Selected passage:
_ _ _ _ _ _ _

A **matching** in a
graph is a sub set of edges such that no two edges share a vertex. The **maximum matching** of a graph is a
matching with the maximum number of edges. This is very difficult problem.

We study only maximum matching in a **bipartite graph**. In a bipartite graph the vertices can be partition
into two disjoint sets *V* and *U*, such that all the edges of the graph
have one end point vertex in *U* and
the other end in *V*.

Example of bipartite graph: boys and girls that will dance with each other.

Any other examples?

On the side: A graph is a **2-colorable** graph when the vertices can be colored one of two
colors such that no edge connects the same color. Naturally, the bipartite
graph is 2-colorable.

Guess the Problem: Maximum matching in a bipartite graph or two-color graph, meaning matching one color with the other using edges.

How could we solve? Consider problem transformation to
maximum flow. The cost would be O(*nm*^{2}) using Edmonds-Karp Algorithm.

We will develop an alternative algorithm using an Augmenting Path.

For an iterative method to increase the number of matches
there must be **unmatched** (**free**) vertices in both *V* and *U*.

So, the matching will increase by adding an edge of two free
vertices, one vertex from each *U* and *V*.

In general, we can increase the size of the matching, *M*, by constructing a simple path from *V* to *U*.
Starting from a free vertex in *V* and
ending in a free vertex in *U*.

How many edges in this path, is it odd or even? It must be odd.

The **path is
augmenting** if the edges of the simple path alternate from edges in *E*-*M
*and edges* M*, meaning edges not in
the matching and edges in the matching.

The first edge is not in *M*,
so the second and every even number edge is in *M*.

_ _ _ _ _ _ _

Data shown:
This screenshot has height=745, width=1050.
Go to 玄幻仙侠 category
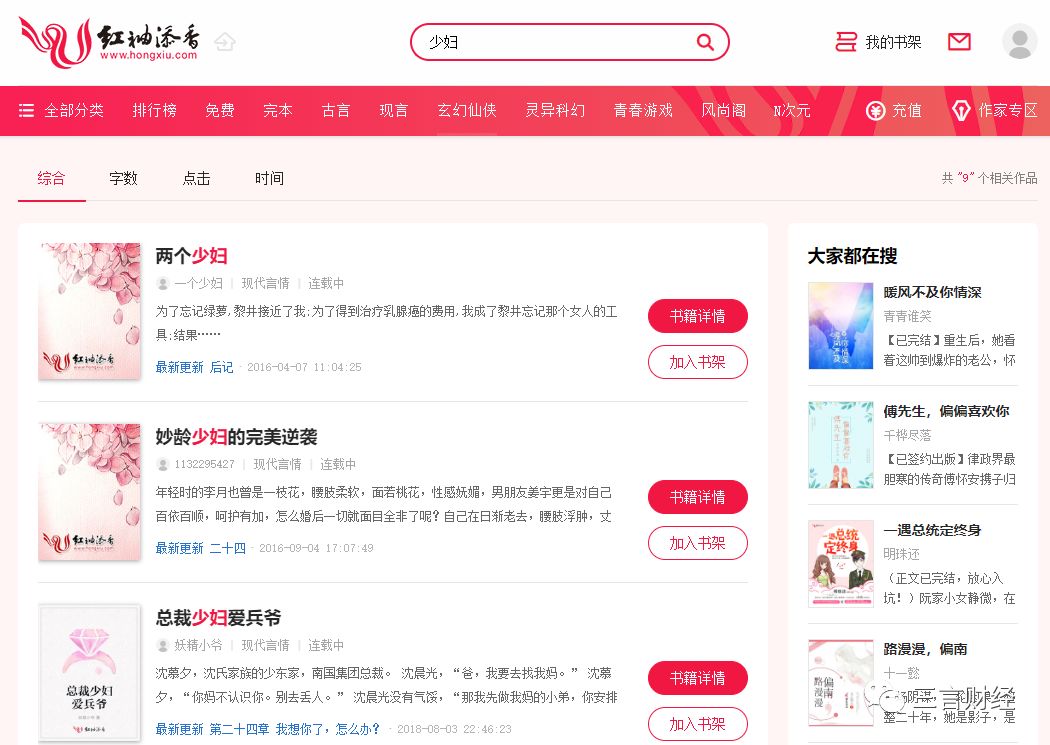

_ _ _ _ _ _ _

Written tasks:
[a] Answer the following about the notes on bipartite matching:
(i) Which algorithm is named for the transformation to maximum flow, and what cost is given for it?
(ii) Must a simple path from a free vertex in V to a free vertex in U have an odd or an even number of edges?
(iii) What pairing is offered to illustrate a bipartite graph?
[b] Write out the portion of the bipartite matching notes from "Any other examples?" to "graph is 2-colorable.".

Responses by task:
[a]
(i) The Edmonds-Karp Algorithm, at a cost of O(nm^2).
(ii) Odd.
(iii) Boys and girls who will dance with each other.

[b]
Any other examples?

On the side: A graph is a **2-colorable** graph when the vertices can be colored one of two
colors such that no edge connects the same color. Naturally, the bipartite
graph is 2-colorable.